Which techniques do you find most useful in your practice?



  1. Scheffler M, Koranyi S, Meissner W, Strauß B, Rosendahl J. Efficacy of non-pharmacological interventions for procedural pain relief in adults undergoing burn wound care: A systematic review and meta-analysis of randomized controlled trials. Burns. 2018 Nov;44(7):1709-1720. 
  2. Inan G, Inal S. The Impact of 3 Different Distraction Techniques on the Pain and Anxiety Levels of Children During Venipuncture: A Clinical Trial. Clin J Pain. 2019 Feb;35(2):140-147. 
  3. Scapin S, Echevarría-Guanilo ME, Boeira Fuculo Junior PR, Gonçalves N, Rocha PK, Coimbra R. Virtual Reality in the treatment of burn patients: A systematic review. Burns. 2018 Sep;44(6):1403-1416.
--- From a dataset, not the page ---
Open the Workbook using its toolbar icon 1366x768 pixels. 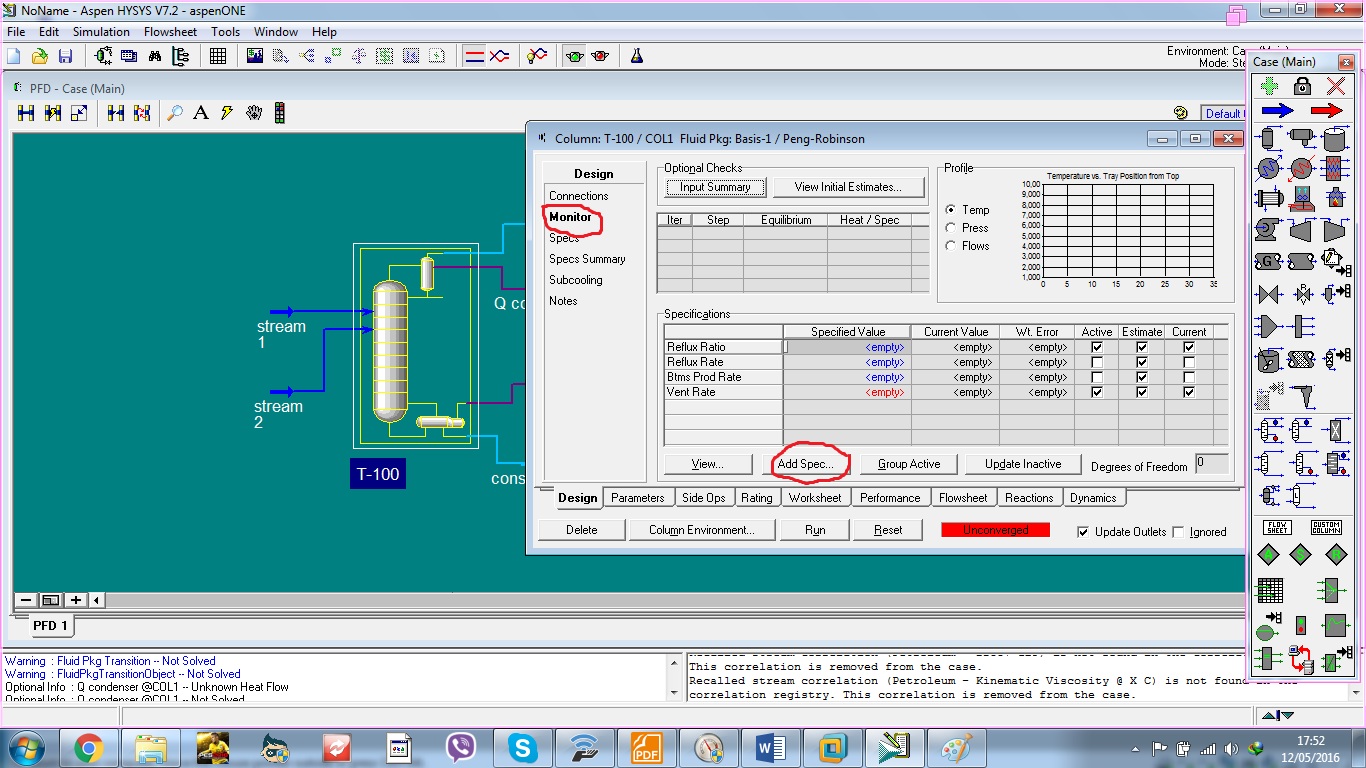pos(218,55)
  4. Granados Navarrete I, Abril Sabater I, Alcaraz Busqueta F, Mañé Buixo N, Padilla Ruiz J, Real Gatius J, Solano Pallarés M, Yuste Giménez, E. Una actuación de enfermería: intentar aliviar el dolor en las punciones de hemodiálisis. Revista de la Sociedad Española de Enfermería Nefrológica. 2005; 8(3): 55-60.
  5. Jafarizadeh H, Lotfi M, Ajoudani F, Kiani A, Alinejad V. Hypnosis for reduction of background pain and pain anxiety in men with burns: A blinded,randomised, placebo-controlled study. Burns. 2018 Feb;44(1):108-117.
  6. Provençal SC, Bond S, Rizkallah E, El-Baalbaki G. Hypnosis for burn wound care pain and anxiety: A systematic review and meta-analysis. Burns. 2018;44(8):1870-1881. 
  7. Barber J. Rapid induction analgesia: a clinical report. Am J Clin Hypn. 1977 Jan;19(3):138-45.